HeLa cells that were immunofluorescently labeled with primary anti-histone (pan) mouse monoclonal antibodies followed by goat anti-mouse Fab fragments conjugated to Alexa Fluor 546 are depicted in Figure 2(d). The primary antibody, produced from purified nuclear fractions of HeLa cells, binds specifically to an antigen determinant that is present on all five histone proteins (H1, H2A, H2B, H3, and H4). The same probe (Alexa Fluor 546, but conjugated to phalloidin) was used to label cellular actin from African green monkey kidney cells (COS-1) in figure 2(e). This cell line does not display the prominent microfilaments typically seen with many epithelial cultures, such as Indian Muntjac, HeLa, and PtK2, but instead forms smaller fibrils that have a much smoother appearance.
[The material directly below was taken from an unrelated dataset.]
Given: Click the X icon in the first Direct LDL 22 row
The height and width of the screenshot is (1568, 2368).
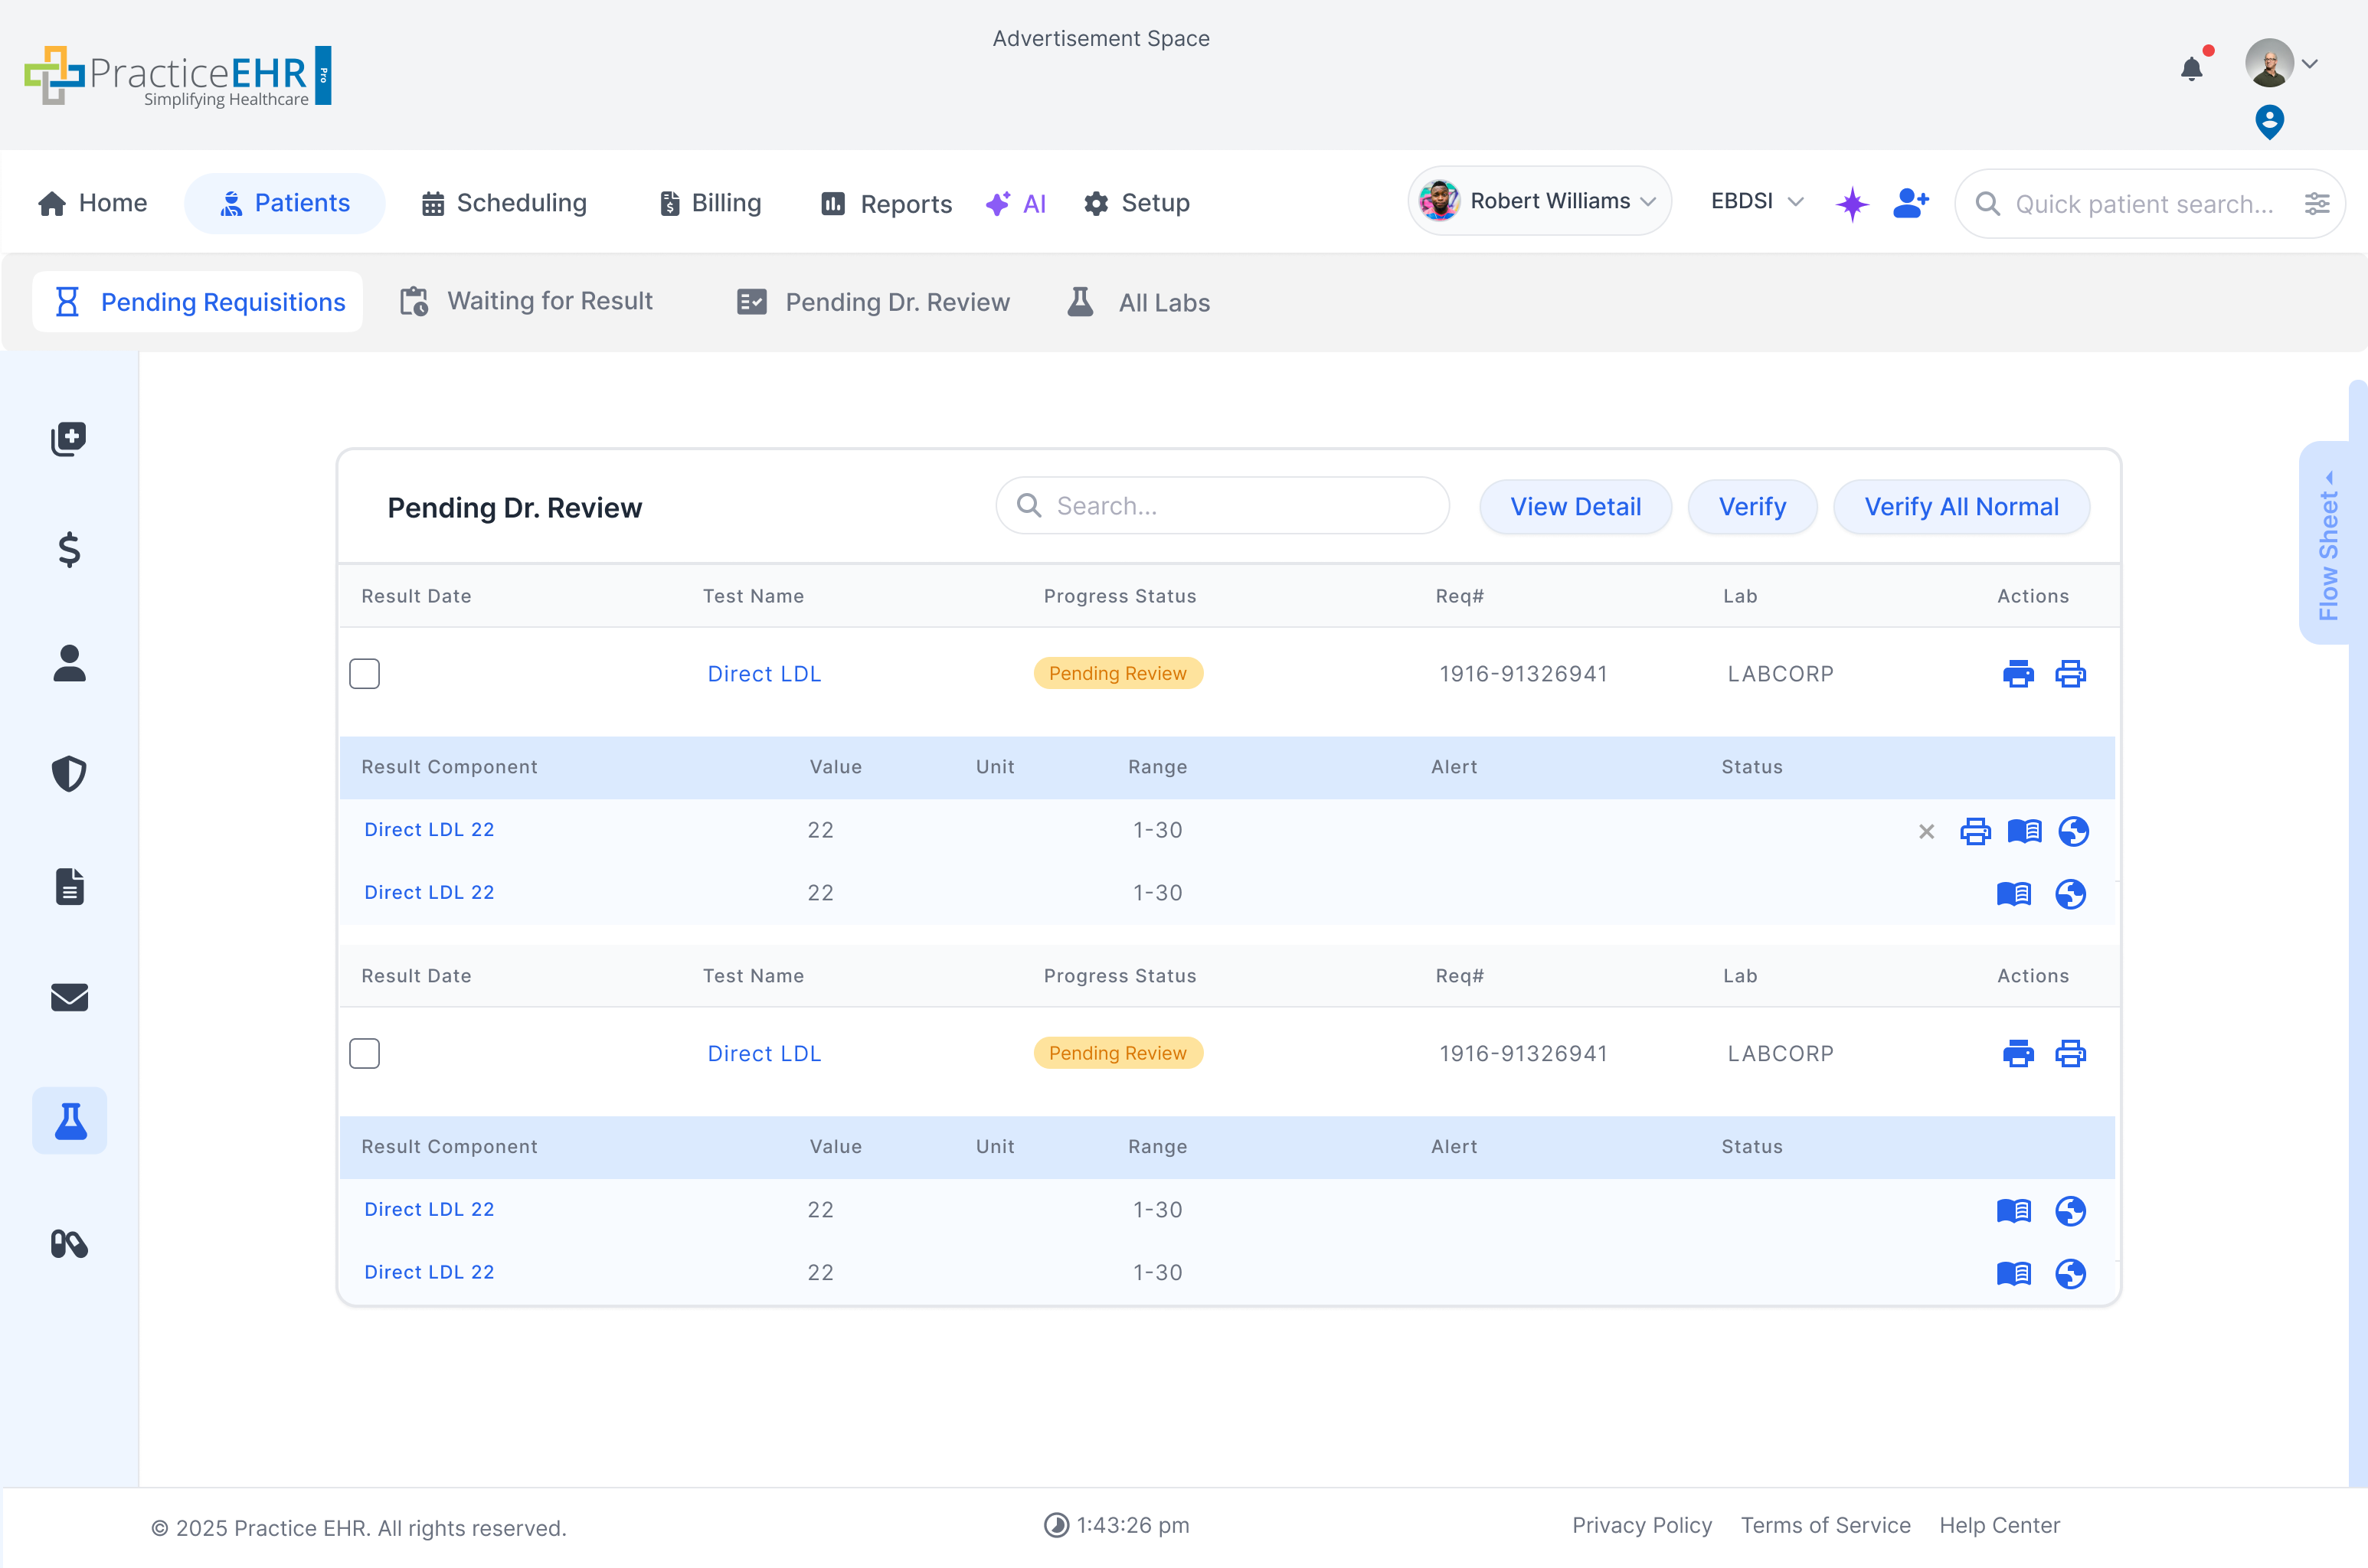Looking at the screenshot, I should 1926,831.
Autofluorescence emission intensity from a palm tree (Cycas pectinata) microsporophyll thin section is presented in Figure 2(f). Endogenous autofluorescence in plant tissues arises from a variety of biomolecules, including chlorophyll, carotene, and xanthophyll. In the green excitation region, chlorophyll has an absorption band with a low extinction coefficient, but still produces a detectable level of fluorescence at emission wavelengths of 550 nanometers and above (green, yellow, orange, and red). For the palm tree tissue, note the presence of autofluorescence emission intensity in the orange and red spectral regions, which is strongly reminiscent of a darkfield image.